Tuesday, February 15, 2011

For the Love of Mushrooms and Family

We didn’t say grace, but we were together. I think my mom decided that was more important. Venison, vegetables, fungi, a bottle of wine and a class assignment brought my parents and their children to the dining room Sunday afternoon. My sister Nicole, my brother Joel and I all brought our significant others as guests. Eight people sat crammed together sitting at various parts of a round glass table, the piece of patio furniture was there in place of a modest wooden table that would have fit our group more comfortably had my mother not given it to my Joel, a proud new homeowner. Three bottles of sparkling grape juice stood elegantly in front of my sister and I, next to the main dish. We would soon fill our glasses greedily with the fine taste of sophistication, competing for maximum consumption, a tradition that goes back to the first New Year’s Eve celebration I can remember. When my decision to make my perfect meal solidified on a variation of Julia Child’s Beef Bourguignon I knew my dad would enjoy it as much as I would because of all the mushrooms. I was nervous about the assignment until I made a phone call.

I’d been sick for what seemed like an age, but dramatics aside, it had actually only been a few days. Regardless, I wasn’t in the mood to do much of anything, period. But it was imperative that my mission be completed regardless of how I was feeling. I had been sent on a quest to make the perfect meal. To begin with, I knew I would need a cohort—I called my mother.

“I’m coming home on Sunday”, I said, “and I want to make dinner for the family. Can you help me?” The next day I got an email with an idea for a recipe.

Hi Baby!

Went looking for some main dish mushroom recipes ... and one of them listed was a variation on Julia Child's Beef Bourguignon (basically, a yummy beef stew) - the variation being that it is EASIER and much less time consuming to make.

Love, Mom

I was ecstatic when I received this message in my inbox. On the phone, I had asked my new partner in cooking to look for recipes with mushrooms as a major ingredient. I was planning on doing the same so we could compare notes, but she beat me to it. I went to food.com and checked out the recipe, which basically meant looking at the pictures. The images were appealing and I decided that Beef Bourguignon sounded splendid—though I’m not sure how it actually sounds, phonetically, that is, because I am not familiar with French pronunciations.

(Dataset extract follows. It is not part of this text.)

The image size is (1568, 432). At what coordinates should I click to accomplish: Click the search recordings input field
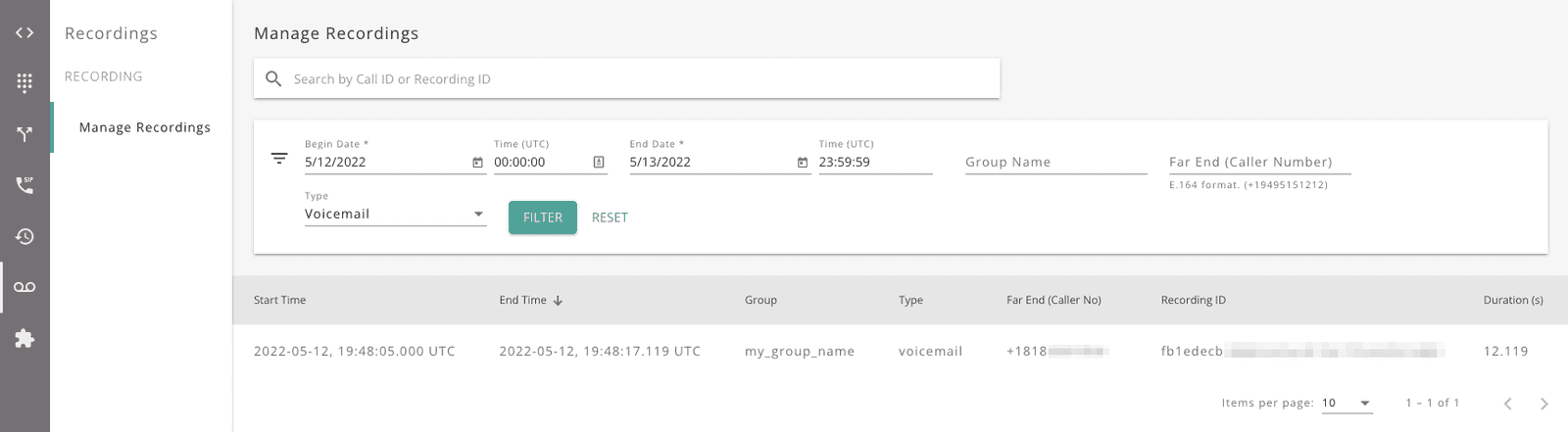click(637, 79)
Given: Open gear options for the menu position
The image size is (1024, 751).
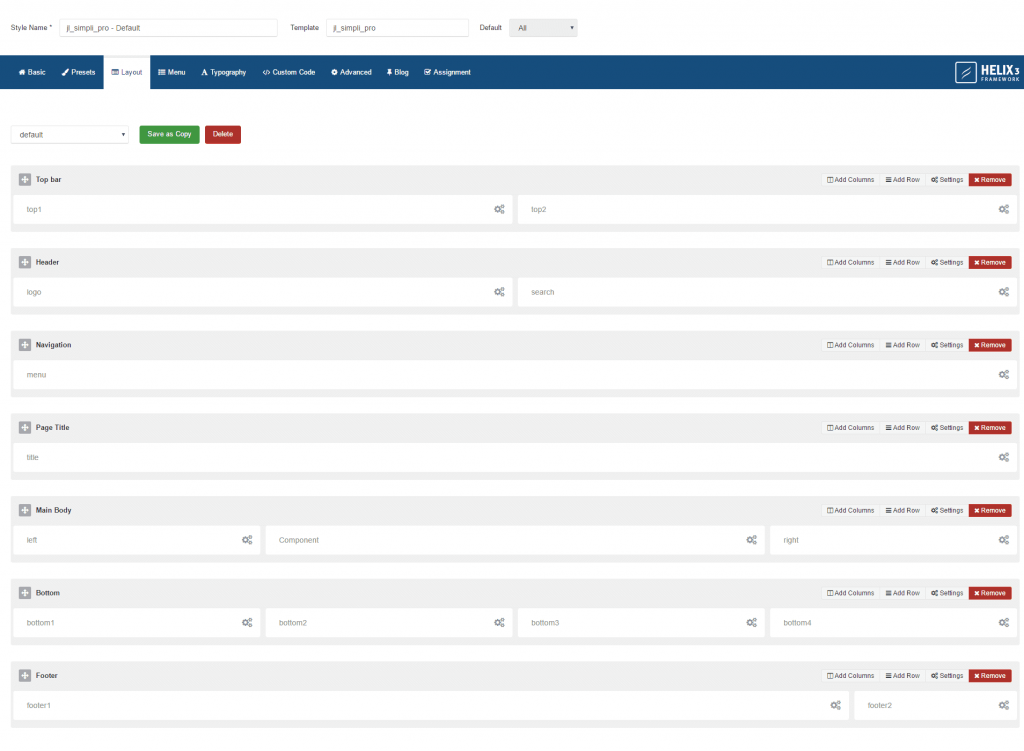Looking at the screenshot, I should coord(1004,374).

This all happened during the dark ‘middle-week’ when I came back from class and slept until morning between fits of coughing and cold sweats. By Thursday I had another favor to ask. In my darkened sick room I picked up my dorm phone and hoped my mother wouldn’t mind collecting the ingredients for me. She knows I’m on a budget as well as on a figurative death bed, in the throes of the flu, so she gladly accepted my plea. But before hanging up we ran through the guest list. My parents, along with Nicole and her inseparable boyfriend, Brandon, would be there for sure as well as myself and my boyfriend, Aaron, we’re quite inseparable ourselves sometimes. The big question was, “Should I invite Joel”? Only you if I wanted to, my mother replied. With trepidation I decided he and his girlfriend Tieren were invited as long as he truly wanted to attend. One of the most memorable moments I can convey to describe my trepidation goes back farther than my memory but it’s caught on tape!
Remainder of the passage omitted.